Some of my concerns: Maintenance is going to be far more important. Steel tube cages will show obvious bending and cracking if they're damaged, carbon can suddenly let go with no warning, so inspection is way more important. Design is significantly tougher, metals have some great properties that make them easy to design with. Carbon layup schedules become hypercritical when designing structural stuff, along with that comes expensive software packages. Last for today, with a normal cage you can build to the series' spec and that's good. With CF as structural members, you're going to need a PE with experience to check the design. If you don't have that, I doubt you're getting on track with it outside of track days. If that's the case please don't do it, playing fast and loose with people's safety isn't cool. If you're looking to add some stiffness take a sheet of normal carbon fiber or aramid, come up with a solid mounting scheme and run it from rear strut to rear strut and attach, run down to the floor, then test, it might be a decent amount better.

~Pat

I understand the concerns with the CF Cage, I don't plan to make an entire cage, more of a roll bar similar to this:

Design Innovations: Carbon Fiber Rollcage Corner Balance

Its in Oakley designs Porsche. Interestingly they found a way to make it create an anti splinter affect, which I believe I know what they used. But some testing and some experimenting at the shop should help me figure it out as well.

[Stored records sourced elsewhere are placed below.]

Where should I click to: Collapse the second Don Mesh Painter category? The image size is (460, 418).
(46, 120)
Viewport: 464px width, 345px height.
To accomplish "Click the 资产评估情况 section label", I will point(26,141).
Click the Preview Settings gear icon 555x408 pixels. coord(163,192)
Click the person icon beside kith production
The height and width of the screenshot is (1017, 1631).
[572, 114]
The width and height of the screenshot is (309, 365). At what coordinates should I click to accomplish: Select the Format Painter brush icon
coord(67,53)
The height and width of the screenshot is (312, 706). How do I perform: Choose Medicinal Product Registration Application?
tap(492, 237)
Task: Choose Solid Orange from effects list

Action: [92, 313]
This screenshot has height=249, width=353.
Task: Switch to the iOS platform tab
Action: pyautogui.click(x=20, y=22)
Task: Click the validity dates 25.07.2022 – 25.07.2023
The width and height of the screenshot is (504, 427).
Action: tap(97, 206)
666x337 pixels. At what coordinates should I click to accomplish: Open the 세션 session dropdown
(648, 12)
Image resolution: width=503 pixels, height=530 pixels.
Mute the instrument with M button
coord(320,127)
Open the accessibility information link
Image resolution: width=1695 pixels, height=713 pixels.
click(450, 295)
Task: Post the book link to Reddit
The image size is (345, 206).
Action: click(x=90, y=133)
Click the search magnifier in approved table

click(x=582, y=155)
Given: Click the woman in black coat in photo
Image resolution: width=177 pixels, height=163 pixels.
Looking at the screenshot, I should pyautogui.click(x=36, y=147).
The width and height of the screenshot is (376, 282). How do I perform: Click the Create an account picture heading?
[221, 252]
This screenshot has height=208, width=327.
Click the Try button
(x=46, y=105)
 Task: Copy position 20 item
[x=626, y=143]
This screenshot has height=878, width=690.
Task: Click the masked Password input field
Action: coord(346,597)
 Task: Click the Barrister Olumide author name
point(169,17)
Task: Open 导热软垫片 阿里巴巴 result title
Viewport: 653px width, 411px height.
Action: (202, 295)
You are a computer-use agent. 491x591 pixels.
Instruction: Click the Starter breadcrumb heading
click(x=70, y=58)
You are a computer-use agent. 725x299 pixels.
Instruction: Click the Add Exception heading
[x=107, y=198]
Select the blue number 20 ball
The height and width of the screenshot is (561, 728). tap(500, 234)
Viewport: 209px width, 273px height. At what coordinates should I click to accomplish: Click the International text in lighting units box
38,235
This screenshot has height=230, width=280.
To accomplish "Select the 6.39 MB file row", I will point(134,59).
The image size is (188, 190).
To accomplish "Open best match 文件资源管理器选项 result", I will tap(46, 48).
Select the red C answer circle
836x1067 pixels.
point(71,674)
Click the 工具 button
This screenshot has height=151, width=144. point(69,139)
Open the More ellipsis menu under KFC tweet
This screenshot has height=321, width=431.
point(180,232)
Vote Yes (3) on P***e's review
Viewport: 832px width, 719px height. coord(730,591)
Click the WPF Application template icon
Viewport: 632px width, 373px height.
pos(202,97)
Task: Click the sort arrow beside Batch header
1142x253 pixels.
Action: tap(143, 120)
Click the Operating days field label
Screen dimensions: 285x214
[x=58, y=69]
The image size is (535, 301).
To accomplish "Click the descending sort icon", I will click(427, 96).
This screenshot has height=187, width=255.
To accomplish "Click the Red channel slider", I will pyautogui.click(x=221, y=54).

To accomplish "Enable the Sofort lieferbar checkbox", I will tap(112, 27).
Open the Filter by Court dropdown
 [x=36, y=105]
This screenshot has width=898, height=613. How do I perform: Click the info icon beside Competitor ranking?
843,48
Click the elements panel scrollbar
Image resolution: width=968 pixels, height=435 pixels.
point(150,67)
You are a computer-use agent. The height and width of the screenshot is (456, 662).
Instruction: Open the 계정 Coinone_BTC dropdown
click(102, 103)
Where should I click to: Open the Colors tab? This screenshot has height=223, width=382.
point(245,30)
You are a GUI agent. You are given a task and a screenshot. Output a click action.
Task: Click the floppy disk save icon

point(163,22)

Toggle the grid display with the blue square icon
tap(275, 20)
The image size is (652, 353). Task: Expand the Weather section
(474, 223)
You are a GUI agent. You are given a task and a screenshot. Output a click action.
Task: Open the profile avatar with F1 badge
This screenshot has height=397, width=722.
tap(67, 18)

Luckily, I have a cousin who just finished up in Mechanical engineering and I have a couple other buddies from when I used to work at an architecture firm that are structural engineers. I haven't talked to them about the project yet but I'll be seeing one next week and I'll ask him about it. I know he has used machines that calculate for load bearing carbon fiber support beams.

I don't plan to use this in my 350z, more just in the 240z behind the seats similar to the one in the link. I'll have to look up any rules and regulations regarding such a roll bar to be used at the track because I don't know of any.

Your right about Axial CF. The weaving machine they use is pretty cool to watch it do the weave around their metal jig.

This may be rumors and a myth, but I have heard of Coast Guard Ships using A pre preg form of CF in the bows of the boat. Supposedly they are able to cut a typical fiberglass/wood boat in half easily without a dent to their ships. I heard this from a guy who used to teach a pre-preg course.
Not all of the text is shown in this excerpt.